What you are asked to do: What is needed is an exact copy of every line from the one with "Instruction: Click the" to the end of the entries below, without the pictures.

(Saved data entries)
Start of Block

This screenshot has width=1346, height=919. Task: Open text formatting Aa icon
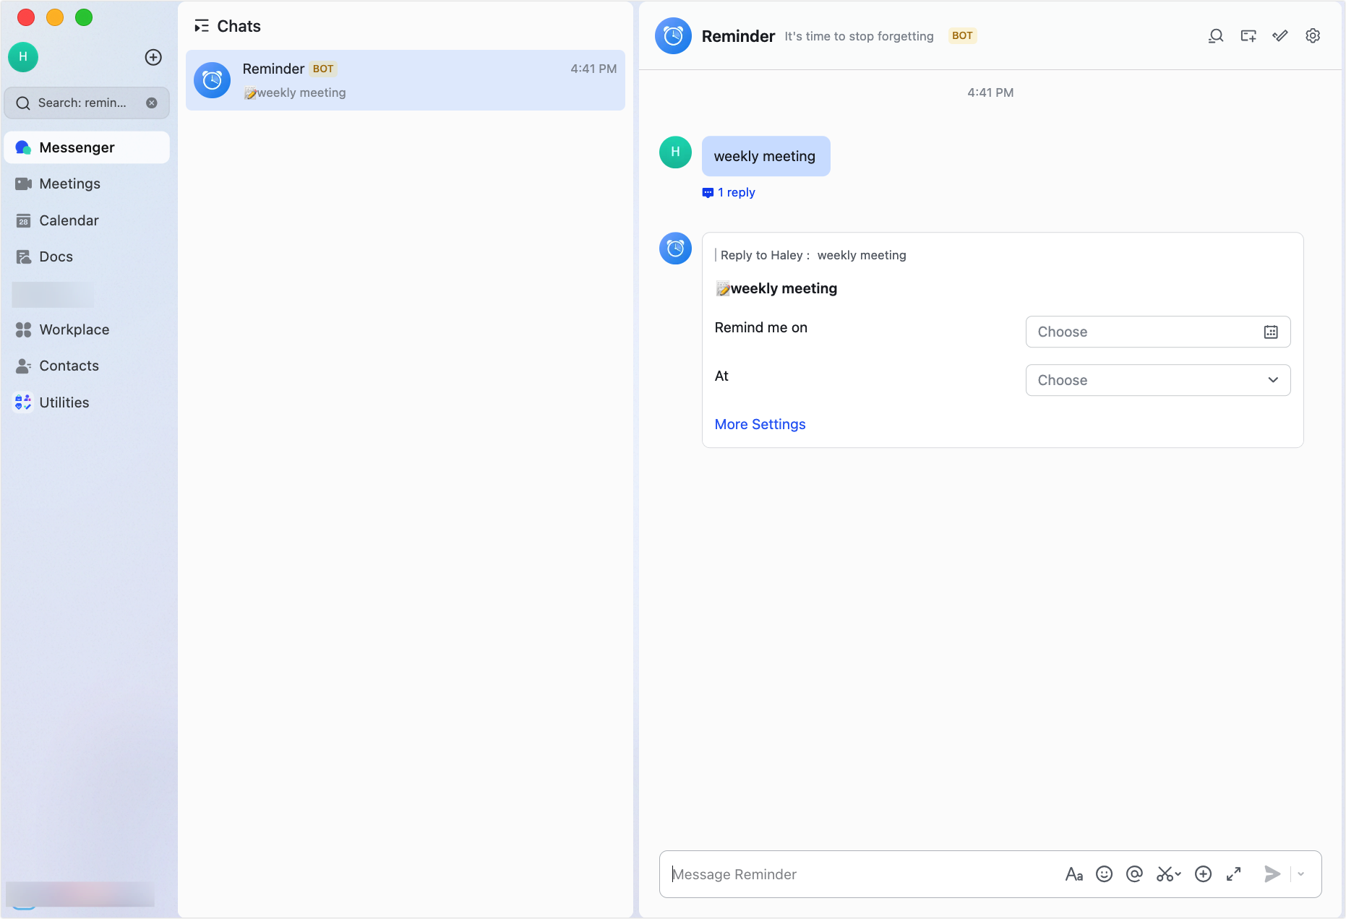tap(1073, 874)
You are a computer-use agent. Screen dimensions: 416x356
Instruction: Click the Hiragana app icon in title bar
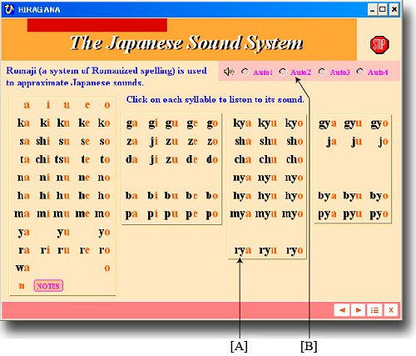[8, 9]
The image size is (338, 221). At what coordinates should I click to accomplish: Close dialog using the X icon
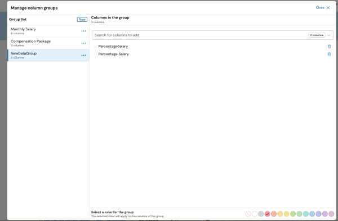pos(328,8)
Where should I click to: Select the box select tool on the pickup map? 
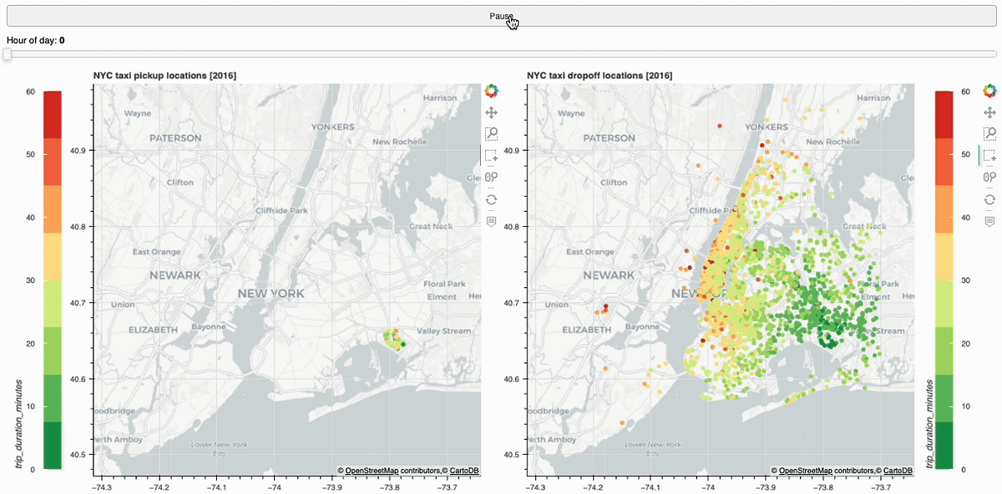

End of Block

Expected output:
Instruction: Click the Hiragana app icon in title bar
[8, 9]
The image size is (338, 221). At what coordinates should I click to accomplish: Close dialog using the X icon
pos(328,8)
Where should I click to: Select the box select tool on the pickup map? 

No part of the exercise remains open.